# Attic Insulation - Baffles, Air Flow Questions



## jklingel (Dec 21, 2008)

Good move to insulate w/ cellulose. You absolutely need ventilation, about 1 sqr ft per 150' sf of roof (some folks say up to 300 sf). More vents on the bottom than top is best. Greenbuildingadvisor.com just had a blog (or reference to it in another one) about this. Keep insul away from any boxes, fan, vents, yes; at least 2" of air over insul where it meets the edges of the roof. Lights that are covered should be approved for such, not just any light; check w/ local elect company or building dept.


----------



## joecaption (Nov 30, 2011)

If it was my house I'd get rid of the gable vent and powered vent and add a ridge vent. 
Then the whole roof gets vented not just the ends or a circle where the vent is.


----------



## majch (Mar 22, 2012)

Do i need to place sheet metal around the electrical box to protect it?


----------



## jklingel (Dec 21, 2008)

Joe: That is a good point. The power vent may cause a negative pressure in your attic, which tends to draw air from the conditioned space into the attic. That is not good, as that losses heat and brings moisture w/ it. That was mentioned the the gba blog I mentioned, and why more vent on the sides is better than the top, if you have any on top. It still seems, intuitively, that the negative pressure would be tough to get, with lots of soffit vents, but that is what apparently happens. Check locally for what is required over lights. There may be particular specs for material and distance from light, as well as wattage, etc.


----------



## Gary in WA (Mar 11, 2009)

If the gap next to the rafter blocking has a screened vent, or continuous screened vent, the baffles need to protect that gap from insulation. Your baffles are good for the roof sheathing to direct soffit (intake) air up, but are lacking the (lower) wall insulation-blocking part: http://www.bergerbuildingproducts.com/productsAccuvent.html
See how those block the incoming air from the insulation directly over the wall? You could add the "Windblocker" from Lowe's to compensate...
More heat is lost at the exterior wall because of minimal insulation (low height restriction) and incoming soffit air wind-washing your hard-earned work/money.

Recessed can lights only need to have a box, and only non-rated; IC = insulation contact.

Per Electrical Code, you need to protect any wires within 6' of the downstairs access, so a future H.O. won't step on the wires on the ceiling joists.

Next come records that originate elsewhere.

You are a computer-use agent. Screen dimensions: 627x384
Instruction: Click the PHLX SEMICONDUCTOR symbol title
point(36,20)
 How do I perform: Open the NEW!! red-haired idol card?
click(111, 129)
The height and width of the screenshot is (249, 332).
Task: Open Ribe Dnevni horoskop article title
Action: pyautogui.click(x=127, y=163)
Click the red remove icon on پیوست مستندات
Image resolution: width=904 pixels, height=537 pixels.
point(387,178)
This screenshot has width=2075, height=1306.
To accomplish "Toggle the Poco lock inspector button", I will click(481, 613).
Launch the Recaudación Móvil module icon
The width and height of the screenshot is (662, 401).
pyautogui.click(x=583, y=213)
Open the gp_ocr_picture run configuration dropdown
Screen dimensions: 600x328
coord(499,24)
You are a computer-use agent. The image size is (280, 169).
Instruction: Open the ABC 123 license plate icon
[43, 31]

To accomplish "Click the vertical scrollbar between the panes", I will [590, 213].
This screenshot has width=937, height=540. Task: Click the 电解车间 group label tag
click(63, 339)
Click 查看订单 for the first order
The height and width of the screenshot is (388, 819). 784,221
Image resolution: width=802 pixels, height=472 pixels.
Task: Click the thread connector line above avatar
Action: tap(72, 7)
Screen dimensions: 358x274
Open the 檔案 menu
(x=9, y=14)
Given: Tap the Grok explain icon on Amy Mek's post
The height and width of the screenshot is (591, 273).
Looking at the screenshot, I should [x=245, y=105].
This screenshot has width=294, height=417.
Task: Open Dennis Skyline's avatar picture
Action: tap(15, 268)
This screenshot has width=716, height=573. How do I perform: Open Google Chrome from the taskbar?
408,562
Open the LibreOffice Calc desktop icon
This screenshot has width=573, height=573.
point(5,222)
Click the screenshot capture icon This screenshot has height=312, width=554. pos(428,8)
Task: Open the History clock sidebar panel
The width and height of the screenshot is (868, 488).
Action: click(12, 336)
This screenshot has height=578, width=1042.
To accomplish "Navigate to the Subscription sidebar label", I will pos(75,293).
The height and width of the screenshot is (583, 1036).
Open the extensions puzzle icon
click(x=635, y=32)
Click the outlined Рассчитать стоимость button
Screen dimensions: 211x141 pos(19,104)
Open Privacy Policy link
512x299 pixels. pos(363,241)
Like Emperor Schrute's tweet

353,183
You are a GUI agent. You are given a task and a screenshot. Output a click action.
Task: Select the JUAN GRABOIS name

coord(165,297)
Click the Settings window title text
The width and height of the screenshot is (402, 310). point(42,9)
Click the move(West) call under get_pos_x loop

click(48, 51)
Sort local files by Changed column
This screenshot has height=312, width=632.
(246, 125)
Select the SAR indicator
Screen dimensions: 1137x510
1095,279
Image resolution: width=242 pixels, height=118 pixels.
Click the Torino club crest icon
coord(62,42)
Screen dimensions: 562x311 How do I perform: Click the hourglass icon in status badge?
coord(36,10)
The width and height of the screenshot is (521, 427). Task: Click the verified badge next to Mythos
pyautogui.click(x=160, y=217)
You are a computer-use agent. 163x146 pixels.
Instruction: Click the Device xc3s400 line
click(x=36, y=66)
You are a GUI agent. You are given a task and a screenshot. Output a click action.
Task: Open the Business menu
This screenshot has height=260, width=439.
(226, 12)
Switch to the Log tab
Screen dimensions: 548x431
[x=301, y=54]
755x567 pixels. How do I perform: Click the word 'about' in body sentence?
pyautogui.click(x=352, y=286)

If you decide to leave any attic flooring in place and blow cellulose over it, check on it periodically for mold under the sheeting because the drying air flow will be blocked by the new cellulose. Elevated cat-walks are nice. May need to build an insulation box for the drop-down stairs and store the window screens elsewhere. If you haven't had attic moisture problems- mold, rusty nail ends, etc., I would leave the ventilation system, as-is. Powered exhaust fans do pull air from the closest source, your gables, which will help move the stagnate air, and draw moisture from the convective loops at each side of the ridge.

Gary


----------



## majch (Mar 22, 2012)

Thanks for all the replies. It’s clear I have an issue in that the baffles I installed have left a gap and are lacking the (lower) wall insulation-blocking part. I should’ve installed the part that GBR recommended. Tearing down 40 and re-installing them isn’t the best option for me mentally, so:

I think I have 2 options:

1.) Install an ado product that will block the air









2.) Put batt fiberglass insulation to fill the gap so that my blown insulation doesn’t cover the soffit

#2 would be easier for me, but my understanding is that air would still get in. I have searched high and low (amazon, HD, Lowe, internet) and no one has any ADO product in stock. Anyone have any feedback on what I should do?


----------



## Gary in WA (Mar 11, 2009)

Install rigid foam board, foil-faced, on end, over the wall. Each one cut longer to fill-in solid when side-by-side. They would need to be can foamed at the top as each baffle is variable in the rafter/joist space. Or, just put some f.g. batt in a plastic bag and shove, though the area directly over the plate would not meet minimum R-value and lose R from compressing. Either way- over the exterior wall is the most heat loss (ice dams) and that area is the most wind-washed: http://books.google.com/books?id=3kLLZBKa5zAC&pg=PA70&lpg=PA70&dq=Silerbsein+1991&source=bl&ots=1JP4IBaEbX&sig=Bh8KD6UW2SZ74R0QxwqeCjlOVLY&hl=en&ei=6Y8NTdb0FpH4sAPp4LDnAQ&sa=X&oi=book_result&ct=result&resnum=3&ved=0CB8Q6AEwAg#v=onepage&q=Silerbsein%201991&f=false


http://www.arc.thermaldr.com/res_pg_3.htm

Gary


----------